Management Instruments is one of the four pillars of IWRM. Management instruments are tools and techniques that support decision-makers and water users in making rational and informed decisions to advance IWRM based on the local context and the socio-hydrological issues at stake. The Tools in this section cover a range of management instruments such as assessment methodologies, economic instruments, decision support systems, techniques for enhancing efficiency in water management, and mechanisms for the promotion of social change and dialogue.
Management instruments refer to a variety of techniques and mechanisms that enable decision-makers to take rational and informed decisions (UNEP, 2021). These include the technical, social, and economic tools which can be deployed to assess and overcome specific water management problems, e.g., enhancing water use efficiency, combatting water pollution, and changing unsustainable water use practices. Traditionally, most management instruments were centred on “hard” techno-engineering and infrastructure-based solutions. These included, for instance, the construction of dams, wastewater and recycling treatment systems, and the expansion of water distribution networks to meet increasing supply and demand needs (Tools C3).
However, as water sector professionals began to fully understand the full extent of the cross-cutting nature of water, acknowledgement and the growing importance of “soft” infrastructure was increasingly recognised. For example, economic instruments (Tools C4), which provide incentives for efficient water services, leading to sustainable consumption and protection of water resources, are now popular management instruments in the water sector. Similarly, the importance of data, monitoring and information management systems has been recognised as a bedrock foundation for achieving IWRM.

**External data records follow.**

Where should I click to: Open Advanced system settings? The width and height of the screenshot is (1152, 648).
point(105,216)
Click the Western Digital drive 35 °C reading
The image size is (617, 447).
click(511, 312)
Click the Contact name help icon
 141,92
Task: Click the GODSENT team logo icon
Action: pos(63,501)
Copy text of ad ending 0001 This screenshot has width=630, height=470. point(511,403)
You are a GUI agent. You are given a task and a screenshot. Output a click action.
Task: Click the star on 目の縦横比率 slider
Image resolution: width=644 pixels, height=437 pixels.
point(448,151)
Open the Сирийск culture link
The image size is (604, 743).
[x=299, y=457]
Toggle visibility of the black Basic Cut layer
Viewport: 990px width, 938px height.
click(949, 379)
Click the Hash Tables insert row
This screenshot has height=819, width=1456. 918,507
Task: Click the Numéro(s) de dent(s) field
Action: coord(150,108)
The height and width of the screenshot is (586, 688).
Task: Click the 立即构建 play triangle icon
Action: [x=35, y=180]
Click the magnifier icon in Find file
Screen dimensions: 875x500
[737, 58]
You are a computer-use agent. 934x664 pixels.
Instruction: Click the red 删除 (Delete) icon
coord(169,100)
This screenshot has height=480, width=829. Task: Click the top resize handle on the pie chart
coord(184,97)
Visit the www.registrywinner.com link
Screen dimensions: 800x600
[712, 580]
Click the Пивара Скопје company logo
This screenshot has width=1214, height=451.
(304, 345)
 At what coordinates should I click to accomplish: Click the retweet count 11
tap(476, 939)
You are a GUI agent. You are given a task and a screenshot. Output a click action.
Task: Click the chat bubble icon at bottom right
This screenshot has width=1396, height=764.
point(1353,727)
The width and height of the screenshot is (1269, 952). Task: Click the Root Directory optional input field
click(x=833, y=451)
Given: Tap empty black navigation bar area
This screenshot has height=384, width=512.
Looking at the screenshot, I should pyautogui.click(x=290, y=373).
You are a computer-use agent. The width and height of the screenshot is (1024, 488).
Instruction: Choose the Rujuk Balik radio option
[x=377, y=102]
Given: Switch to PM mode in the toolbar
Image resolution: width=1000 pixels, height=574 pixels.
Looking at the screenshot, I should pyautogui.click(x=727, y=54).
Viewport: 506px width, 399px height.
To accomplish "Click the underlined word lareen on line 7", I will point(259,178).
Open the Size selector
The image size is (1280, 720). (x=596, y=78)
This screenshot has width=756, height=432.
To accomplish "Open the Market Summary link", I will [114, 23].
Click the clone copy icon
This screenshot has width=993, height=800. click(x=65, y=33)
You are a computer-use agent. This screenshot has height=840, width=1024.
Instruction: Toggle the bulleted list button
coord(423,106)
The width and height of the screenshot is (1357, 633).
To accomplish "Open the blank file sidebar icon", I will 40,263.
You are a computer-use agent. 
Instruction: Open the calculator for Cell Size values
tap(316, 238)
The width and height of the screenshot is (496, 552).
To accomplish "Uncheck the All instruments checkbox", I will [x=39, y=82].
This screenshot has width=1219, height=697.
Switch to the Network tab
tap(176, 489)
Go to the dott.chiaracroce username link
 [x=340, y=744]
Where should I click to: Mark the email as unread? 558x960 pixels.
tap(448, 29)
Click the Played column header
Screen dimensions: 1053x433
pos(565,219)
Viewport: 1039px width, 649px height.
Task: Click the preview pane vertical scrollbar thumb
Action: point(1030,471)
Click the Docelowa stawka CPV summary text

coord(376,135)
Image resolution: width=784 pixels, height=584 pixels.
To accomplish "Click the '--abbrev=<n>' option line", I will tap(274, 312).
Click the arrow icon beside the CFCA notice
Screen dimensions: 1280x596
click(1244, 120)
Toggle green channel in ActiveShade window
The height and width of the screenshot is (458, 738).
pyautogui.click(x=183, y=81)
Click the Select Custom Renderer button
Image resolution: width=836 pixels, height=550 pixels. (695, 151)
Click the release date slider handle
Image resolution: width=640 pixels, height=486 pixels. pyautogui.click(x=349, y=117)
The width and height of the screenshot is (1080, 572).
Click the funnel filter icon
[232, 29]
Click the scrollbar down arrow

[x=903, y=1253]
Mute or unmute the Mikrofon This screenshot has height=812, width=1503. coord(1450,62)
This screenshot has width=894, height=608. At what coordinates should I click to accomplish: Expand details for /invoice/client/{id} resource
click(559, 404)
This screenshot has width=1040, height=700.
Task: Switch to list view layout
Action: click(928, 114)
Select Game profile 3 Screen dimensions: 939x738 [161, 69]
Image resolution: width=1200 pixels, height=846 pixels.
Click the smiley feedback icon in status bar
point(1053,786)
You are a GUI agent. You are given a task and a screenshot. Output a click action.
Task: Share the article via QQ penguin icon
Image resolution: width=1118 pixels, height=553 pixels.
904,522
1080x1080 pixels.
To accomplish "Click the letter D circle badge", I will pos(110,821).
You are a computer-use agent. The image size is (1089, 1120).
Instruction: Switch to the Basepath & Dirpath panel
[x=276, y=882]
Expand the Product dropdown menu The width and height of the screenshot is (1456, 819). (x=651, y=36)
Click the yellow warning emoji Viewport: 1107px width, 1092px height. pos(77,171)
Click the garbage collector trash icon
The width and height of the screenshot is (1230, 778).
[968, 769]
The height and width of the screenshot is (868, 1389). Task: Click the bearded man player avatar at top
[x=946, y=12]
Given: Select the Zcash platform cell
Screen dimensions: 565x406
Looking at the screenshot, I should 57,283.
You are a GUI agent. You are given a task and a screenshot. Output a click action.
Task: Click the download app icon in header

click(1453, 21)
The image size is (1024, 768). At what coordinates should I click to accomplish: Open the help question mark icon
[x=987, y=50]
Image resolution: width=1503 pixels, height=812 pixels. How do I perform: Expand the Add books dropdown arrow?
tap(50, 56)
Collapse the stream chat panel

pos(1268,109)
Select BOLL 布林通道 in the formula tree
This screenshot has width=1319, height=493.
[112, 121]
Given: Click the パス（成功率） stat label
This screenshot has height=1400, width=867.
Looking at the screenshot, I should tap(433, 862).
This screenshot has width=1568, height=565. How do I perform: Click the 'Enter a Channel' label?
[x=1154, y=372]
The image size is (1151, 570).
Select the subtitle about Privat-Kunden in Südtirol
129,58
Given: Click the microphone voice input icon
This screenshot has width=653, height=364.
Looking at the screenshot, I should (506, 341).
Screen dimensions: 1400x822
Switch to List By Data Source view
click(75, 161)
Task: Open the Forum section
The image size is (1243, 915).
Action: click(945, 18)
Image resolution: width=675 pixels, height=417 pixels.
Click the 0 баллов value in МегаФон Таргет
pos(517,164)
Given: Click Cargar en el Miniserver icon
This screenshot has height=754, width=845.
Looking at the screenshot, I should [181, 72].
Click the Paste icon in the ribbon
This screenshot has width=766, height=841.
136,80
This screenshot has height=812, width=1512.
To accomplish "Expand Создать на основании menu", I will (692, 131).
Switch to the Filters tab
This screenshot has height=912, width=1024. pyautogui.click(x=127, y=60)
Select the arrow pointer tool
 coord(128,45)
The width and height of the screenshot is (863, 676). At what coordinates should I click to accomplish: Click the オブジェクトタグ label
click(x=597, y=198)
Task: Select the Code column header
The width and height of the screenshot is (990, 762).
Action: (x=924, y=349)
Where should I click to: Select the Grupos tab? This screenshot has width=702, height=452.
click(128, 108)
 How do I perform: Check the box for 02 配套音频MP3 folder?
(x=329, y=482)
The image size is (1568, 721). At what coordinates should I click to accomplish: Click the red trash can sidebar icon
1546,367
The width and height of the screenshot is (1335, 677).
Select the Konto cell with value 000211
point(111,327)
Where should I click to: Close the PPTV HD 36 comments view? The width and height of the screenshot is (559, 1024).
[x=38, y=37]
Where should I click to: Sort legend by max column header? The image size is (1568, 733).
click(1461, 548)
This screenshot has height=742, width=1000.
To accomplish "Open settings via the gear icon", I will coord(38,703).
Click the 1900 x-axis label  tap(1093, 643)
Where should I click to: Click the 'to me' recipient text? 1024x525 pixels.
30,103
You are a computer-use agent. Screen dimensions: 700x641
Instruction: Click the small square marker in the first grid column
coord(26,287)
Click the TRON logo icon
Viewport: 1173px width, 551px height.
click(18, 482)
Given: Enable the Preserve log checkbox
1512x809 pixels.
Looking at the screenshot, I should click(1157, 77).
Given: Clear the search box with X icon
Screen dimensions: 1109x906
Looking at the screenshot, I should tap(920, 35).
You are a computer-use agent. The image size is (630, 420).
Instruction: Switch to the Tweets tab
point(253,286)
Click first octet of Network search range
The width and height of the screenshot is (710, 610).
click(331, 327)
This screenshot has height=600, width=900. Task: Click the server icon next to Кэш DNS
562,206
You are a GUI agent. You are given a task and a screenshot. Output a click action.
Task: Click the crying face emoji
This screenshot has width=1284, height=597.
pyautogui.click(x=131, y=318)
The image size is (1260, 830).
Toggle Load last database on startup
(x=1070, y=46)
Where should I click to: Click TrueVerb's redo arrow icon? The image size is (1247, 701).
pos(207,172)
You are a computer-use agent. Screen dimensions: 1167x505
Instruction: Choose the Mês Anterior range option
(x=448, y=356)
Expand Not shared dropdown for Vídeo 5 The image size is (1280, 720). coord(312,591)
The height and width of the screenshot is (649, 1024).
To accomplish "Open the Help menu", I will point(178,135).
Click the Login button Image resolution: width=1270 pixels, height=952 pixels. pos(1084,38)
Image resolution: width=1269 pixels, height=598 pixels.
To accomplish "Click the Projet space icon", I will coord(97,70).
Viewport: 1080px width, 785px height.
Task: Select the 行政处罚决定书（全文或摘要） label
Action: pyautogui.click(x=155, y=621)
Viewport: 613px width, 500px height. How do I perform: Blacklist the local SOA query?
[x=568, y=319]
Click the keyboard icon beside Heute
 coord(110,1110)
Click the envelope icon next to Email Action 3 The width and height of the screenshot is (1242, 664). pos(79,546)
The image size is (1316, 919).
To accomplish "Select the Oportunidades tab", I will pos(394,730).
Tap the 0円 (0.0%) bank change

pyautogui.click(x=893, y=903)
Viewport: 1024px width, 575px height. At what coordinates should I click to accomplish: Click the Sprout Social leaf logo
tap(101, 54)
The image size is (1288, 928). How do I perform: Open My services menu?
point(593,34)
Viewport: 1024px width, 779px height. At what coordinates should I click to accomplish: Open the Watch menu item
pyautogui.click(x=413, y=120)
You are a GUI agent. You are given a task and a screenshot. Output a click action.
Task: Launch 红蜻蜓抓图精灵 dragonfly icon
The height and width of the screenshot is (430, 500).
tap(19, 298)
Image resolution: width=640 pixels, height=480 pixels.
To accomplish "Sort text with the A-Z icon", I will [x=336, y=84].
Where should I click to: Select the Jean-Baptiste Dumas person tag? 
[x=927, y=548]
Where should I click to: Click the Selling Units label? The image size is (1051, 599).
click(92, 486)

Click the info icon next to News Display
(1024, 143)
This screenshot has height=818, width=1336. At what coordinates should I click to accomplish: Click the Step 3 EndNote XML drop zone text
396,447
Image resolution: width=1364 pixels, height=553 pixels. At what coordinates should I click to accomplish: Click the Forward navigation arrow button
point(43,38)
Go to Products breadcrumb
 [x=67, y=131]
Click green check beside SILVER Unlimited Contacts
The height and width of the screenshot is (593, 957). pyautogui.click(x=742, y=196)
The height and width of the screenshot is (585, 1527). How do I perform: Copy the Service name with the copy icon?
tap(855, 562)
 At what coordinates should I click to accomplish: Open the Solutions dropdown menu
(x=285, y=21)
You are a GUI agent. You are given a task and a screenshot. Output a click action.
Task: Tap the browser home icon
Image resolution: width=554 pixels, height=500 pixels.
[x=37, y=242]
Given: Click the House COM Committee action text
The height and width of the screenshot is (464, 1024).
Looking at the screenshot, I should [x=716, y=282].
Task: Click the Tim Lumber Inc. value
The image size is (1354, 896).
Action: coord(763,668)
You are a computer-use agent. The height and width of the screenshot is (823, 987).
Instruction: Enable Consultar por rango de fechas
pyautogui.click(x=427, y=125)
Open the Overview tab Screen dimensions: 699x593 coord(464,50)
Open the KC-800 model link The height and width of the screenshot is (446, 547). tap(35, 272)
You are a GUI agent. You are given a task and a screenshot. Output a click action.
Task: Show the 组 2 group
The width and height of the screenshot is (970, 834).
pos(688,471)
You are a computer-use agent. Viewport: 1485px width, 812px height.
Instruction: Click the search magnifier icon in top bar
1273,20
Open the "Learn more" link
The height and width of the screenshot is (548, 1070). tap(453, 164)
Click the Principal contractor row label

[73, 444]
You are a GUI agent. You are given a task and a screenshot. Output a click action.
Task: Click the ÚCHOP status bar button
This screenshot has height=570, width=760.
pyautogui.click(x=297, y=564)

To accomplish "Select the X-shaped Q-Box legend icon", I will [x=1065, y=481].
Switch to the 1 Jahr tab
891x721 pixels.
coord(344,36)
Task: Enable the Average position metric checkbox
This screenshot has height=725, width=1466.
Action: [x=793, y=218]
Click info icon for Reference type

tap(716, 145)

Additionally, to cultivate, and increase the adoption of sustainable practices and to sustain positive changes in the water sector, understanding water users' behaviours became increasingly important. Promoting social change (Tools C5) has become a key element for management instruments. Through this social lens, we understand and improve the behaviours of stakeholders by using targeted communication. This assists in cultivating the desired behaviour, increasing the value of water (Tool C5.04), and incentivising enterprises to become water stewards (Tool C5.05).